At 5-2, in a game with no supporters present, I am happy to believe Liverpool are a decent bet, even though I know, because I respect even if I don’t always heed the words of wise people like Holder and Pullein, that I am fundamentally wrong to be so confident about the outcome.
And I’m also confident, rightly or wrongly, about another aspect of Sunday’s big game, namely that anyone billing it as any sort of title-decider is completely wrong, because even though latest outright odds of 11-8 City and 2-1 Liverpool suggest it is pretty much between those two, that is an incorrect assumption.
I have little interest in Tottenham at 8-1 but believe Chelsea are too big at 12-1. Frank Lampard his fixed his main problem, with the excellent Edouard Mendy having replaced the hapless Kepa Arrizabalaga in goal, and has made several other key upgrades, particularly at left-back and in all attacking areas.
Sunday’s match at the Etihad is hugely intriguing but is likely to be far less influential on the outcome of the Premier League than many will claim.
Vindicated Vardy can keep Foxes in the hunt
Of all things that get unfairly criticised in football, including players wearing gloves when it doesn’t seem that cold, managers not knowing their best 11, and strikers failing to hit the target, little is quite as unjust as the castigation of players for retiring from international football.
Obviously, when people who once gained a solitary cap announce they are calling it a day on the international front they are entitled to a quick blast of ridicule, but when players who are still regularly called up decide they would rather not be any longer the stick they receive is uncalled for and fails to acknowledge the reason why.
That is, of course, to prolong a club career and if you want a good example of someone who made that choice and is reaping the rewards look no further than Jamie Vardy.
The Leicester hitman announced in August 2018 that he was no longer available for England, having won 26 caps and being recognised at the time as the second best striker available to Gareth Southgate.

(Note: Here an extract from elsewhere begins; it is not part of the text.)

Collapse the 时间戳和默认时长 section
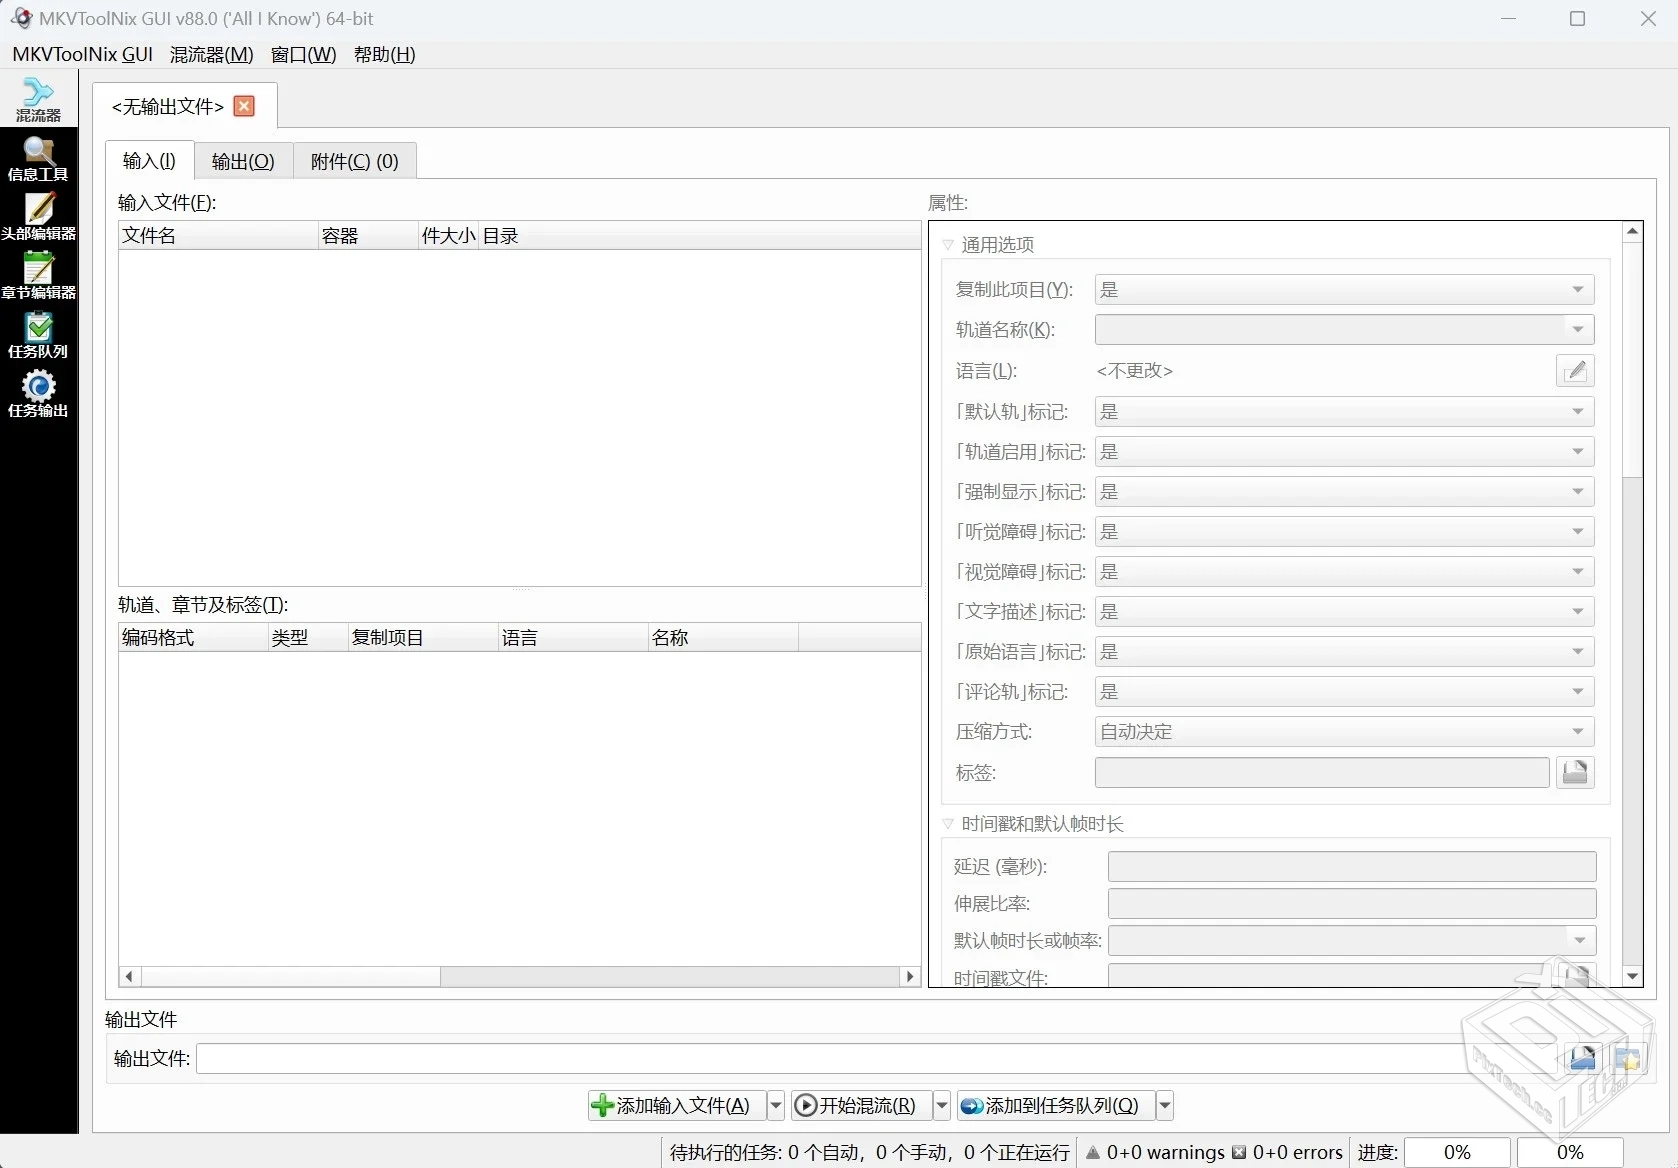This screenshot has width=1678, height=1168. 947,824
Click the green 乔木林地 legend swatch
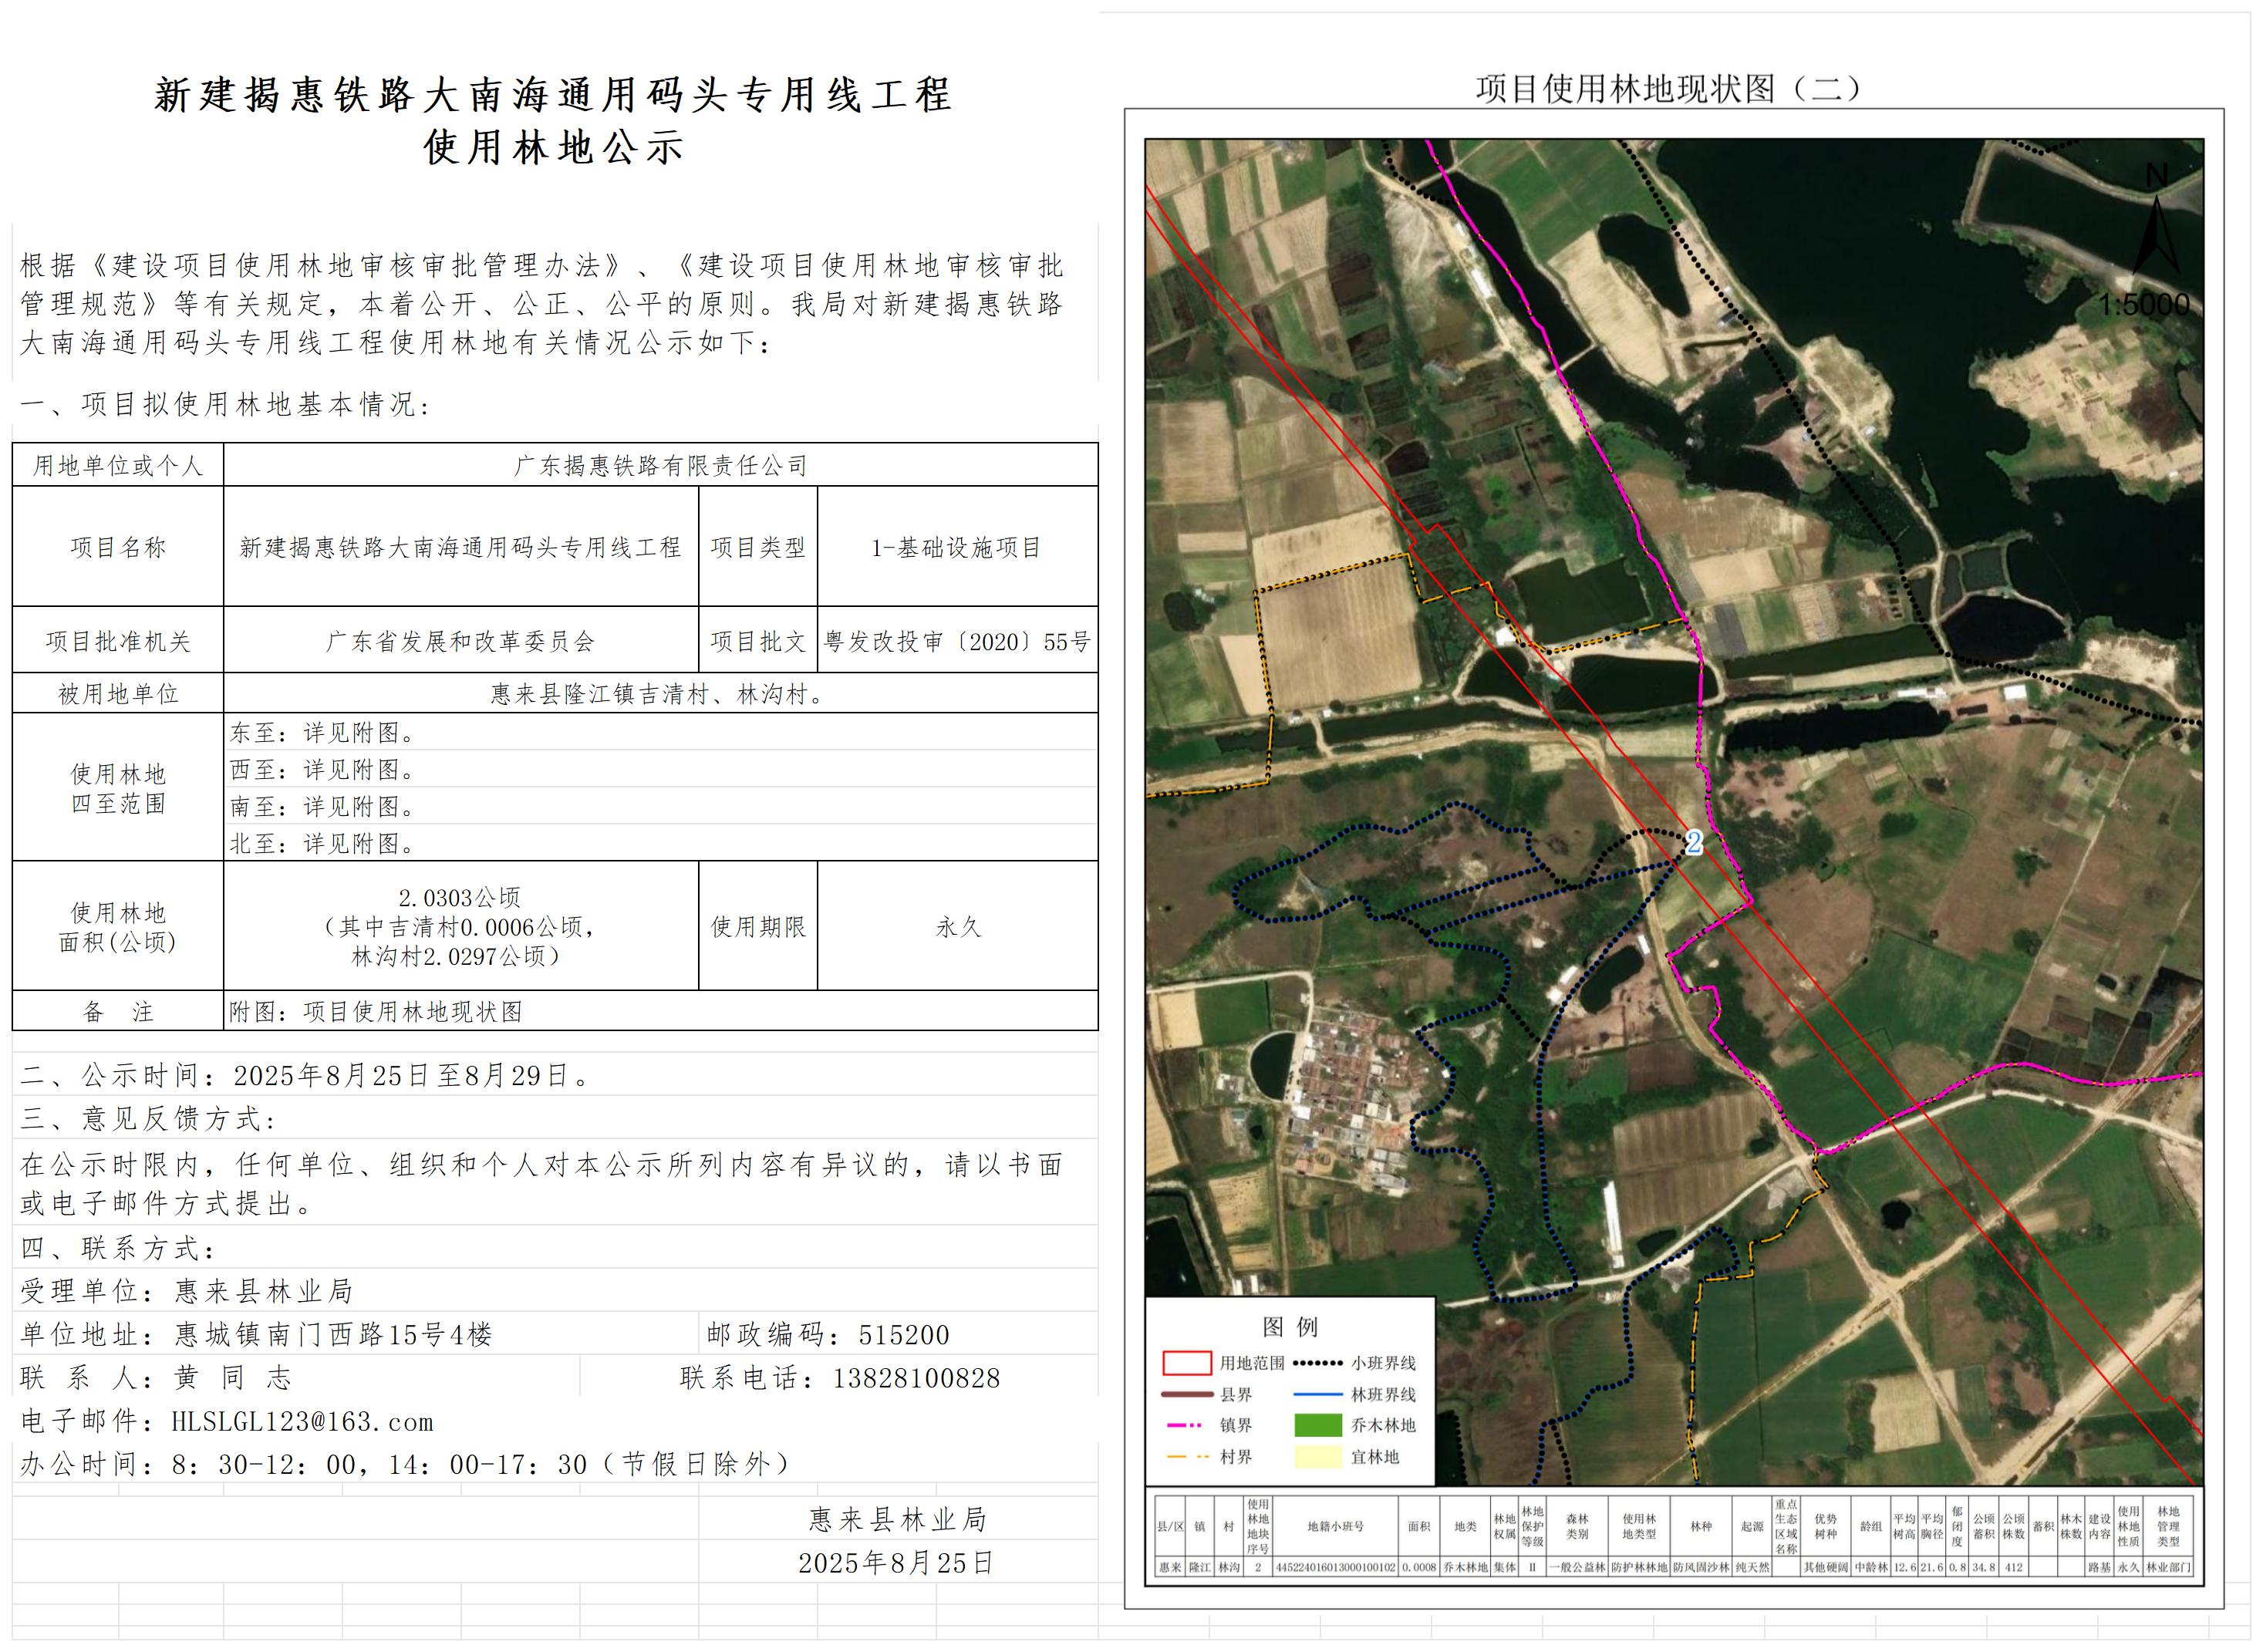Image resolution: width=2263 pixels, height=1652 pixels. click(x=1317, y=1425)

The trouble for Vardy was the first choice, Harry Kane, was going to get picked every time as long as he was fit, so, at 31, he felt it was sensible to focus on Leicester.
It has been an excellent decision.
Kane has remained first choice, albeit he has missed some games through injury, and Vardy has been able to continue scoring in the Premier League, something that brought him the Golden Boot last season.
Vardy is one of the most admirable footballers of recent times. His late rise to the top table and his prolific scoring in Leicester’s title-winning fairytale have been incredible to witness and he remains as sharp and lethal as ever.
At the age of 33 his wizened features bear an increasing resemblance to Albert Steptoe, but on the pitch his burst of speed and willingness to run himself ragged for 90 minutes give him the look of a teenager, and he shows no signs whatsoever of declining in his performance levels.
Had he been required to spend half-a-dozen stints with England every year, working hard in training and sitting on the bench in case Kane got injured, he could have lost his edge by now or picked up injuries that could have blunted his sharpness or even curtailed his career, so the decision to give England a miss has been firmly vindicated.
And do not rule out Vardy and Leicester giving it a serious push for a top-four place this season. They look very dangerous despite having been whacked hard by injuries.
When they get their absentees back I expect them to be an opponent every side should fear and they are another reason why I would be extremely surprised if this season it is a case of Liverpool and City battling it out for the title with the rest nowhere.